Distinct Intracellular Trafficking of Equine Infectious Anemia Virus and Human Immunodeficiency Virus Type 1 Gag during Viral Assembly and Budding Revealed by Bimolecular Fluorescence Complementation Assays{triangledown}

Jing Jin,1,4 Timothy Sturgeon,1 Chaoping Chen,5 Simon C. Watkins,3 Ora A. Weisz,2,3 and Ronald C. Montelaro1,4*

Department of Molecular Genetics and Biochemistry,1 Department of Medicine, Renal-Electrolyte Division,2 Department of Cell Biology and Physiology, School of Medicine, University of Pittsburgh, Pittsburgh, Pennsylvania 15261,3 Department of Infectious Disease and Microbiology, Graduate School of Public Health, University of Pittsburgh, Pittsburgh, Pennsylvania 15261,4 Department of Biochemistry and Molecular Biology, Colorado State University, Fort Collins, Colorado 805235

Received 28 February 2007/ Accepted 2 August 2007

Retroviral Gag polyproteins are necessary and sufficient for virus budding. Numerous studies of human immunodeficiency virus type 1 (HIV-1) Gag assembly and budding mechanisms have been reported, but relatively little is known about these fundamental pathways among animal lentiviruses. While there may be a general assumption that lentiviruses share common assembly mechanisms, studies of equine infectious anemia virus (EIAV) have indicated alternative cellular pathways and cofactors employed among lentiviruses for assembly and budding. In the current study, we used bimolecular fluorescence complementation to characterize and compare assembly sites and budding efficiencies of EIAV and HIV-1 Gag in both human and rodent cells. The results of these studies demonstrated that replacing the natural RNA nuclear export element (Rev-response element [RRE]) used by HIV-1 and EIAV with the hepatitis B virus posttranscriptional regulatory element (PRE) altered HIV-1, but not EIAV, Gag assembly sites and budding efficiency in human cells. Consistent with this novel observation, different assembly sites were revealed in human cells for Rev-dependent EIAV and HIV-1 Gag polyproteins. In rodent cells, Rev-dependent HIV-1 Gag assembly and budding were blocked, but changing RRE to PRE rescued HIV-1 Gag assembly and budding. In contrast, EIAV Gag polyproteins synthesized from mRNA exported via either Rev-dependent or PRE-dependent mechanisms were able to assemble and bud efficiently in rodent cells. Taken together, our results suggest that lentivirus assembly and budding are regulated by the RNA nuclear export pathway and that alternative cellular pathways can be adapted for lentiviral Gag assembly and budding.

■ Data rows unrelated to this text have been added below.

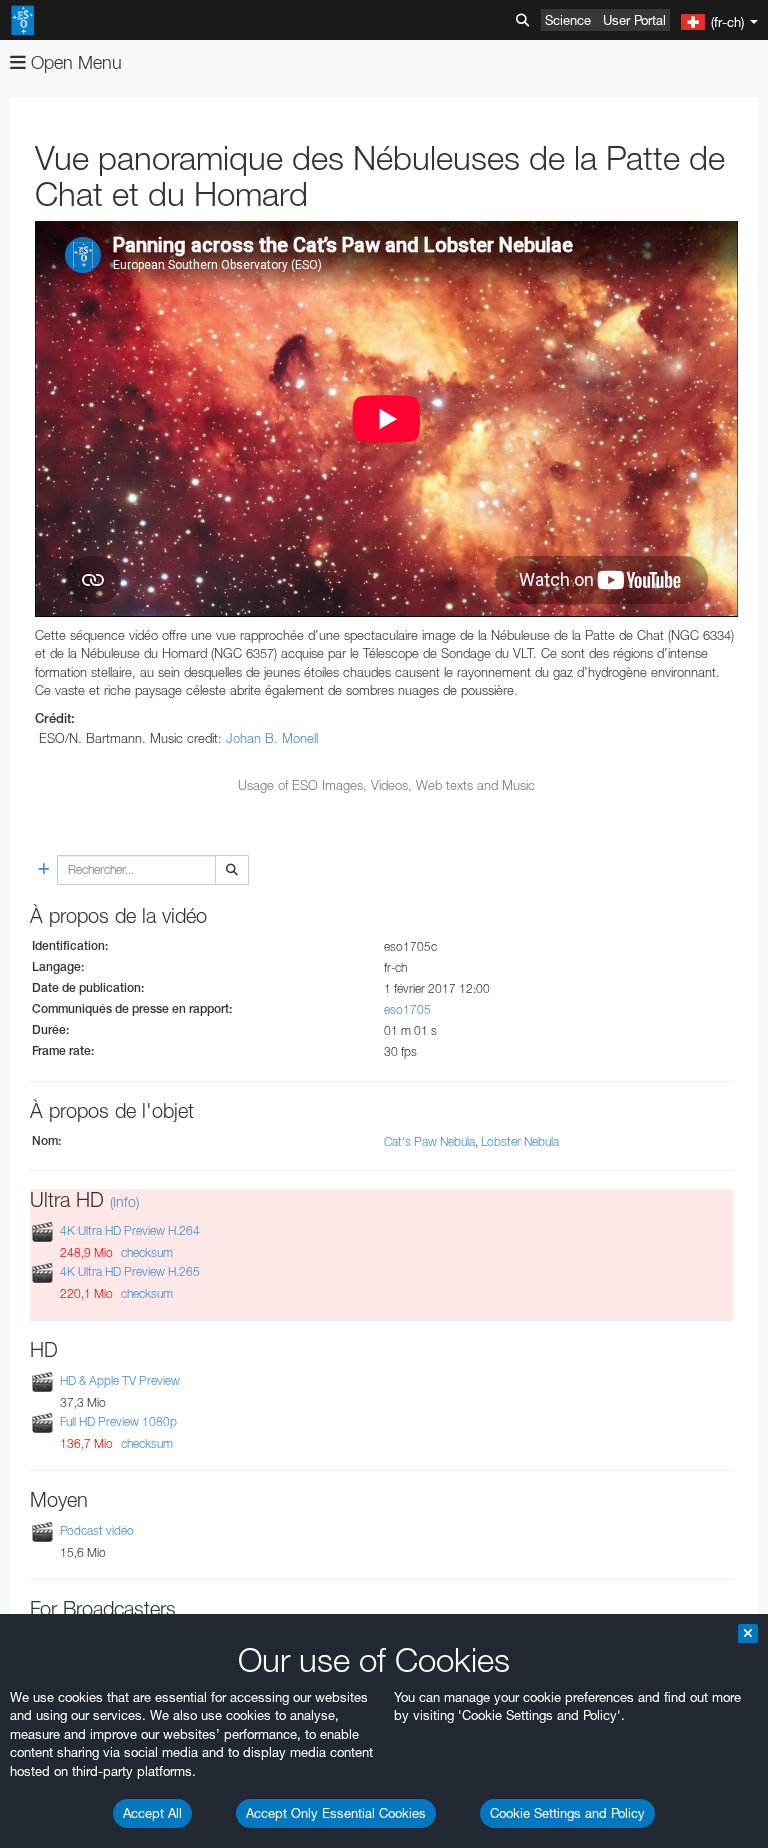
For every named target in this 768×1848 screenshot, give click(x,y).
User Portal (634, 20)
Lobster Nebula (520, 1141)
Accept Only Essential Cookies (336, 1813)
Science (568, 20)
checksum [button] (145, 1252)
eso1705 (407, 1009)
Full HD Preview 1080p (118, 1421)
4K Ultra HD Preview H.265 (130, 1271)
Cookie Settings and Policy (567, 1813)
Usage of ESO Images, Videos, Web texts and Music (386, 785)
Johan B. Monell (272, 738)
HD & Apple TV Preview (120, 1380)
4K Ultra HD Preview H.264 (130, 1230)
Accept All (152, 1813)
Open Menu (74, 62)
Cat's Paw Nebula (429, 1141)
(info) (124, 1201)
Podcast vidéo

* Corresponding author. Mailing address: Department of Molecular Genetics and Biochemistry, University of Pittsburgh School of Medicine, W1144 Biomedical Science Tower, Pittsburgh, PA 15261. Phone: (412) 648-8869. Fax: (412) 383-8859. E-mail: rmont{at}pitt.edu

{triangledown} Published ahead of print on 8 August 2007.

Journal of Virology, October 2007, p. 11226-11235, Vol. 81, No. 20
0022-538X/07/$08.00+0     doi:10.1128/JVI.00431-07
Copyright © 2007, American Society for Microbiology. All Rights Reserved.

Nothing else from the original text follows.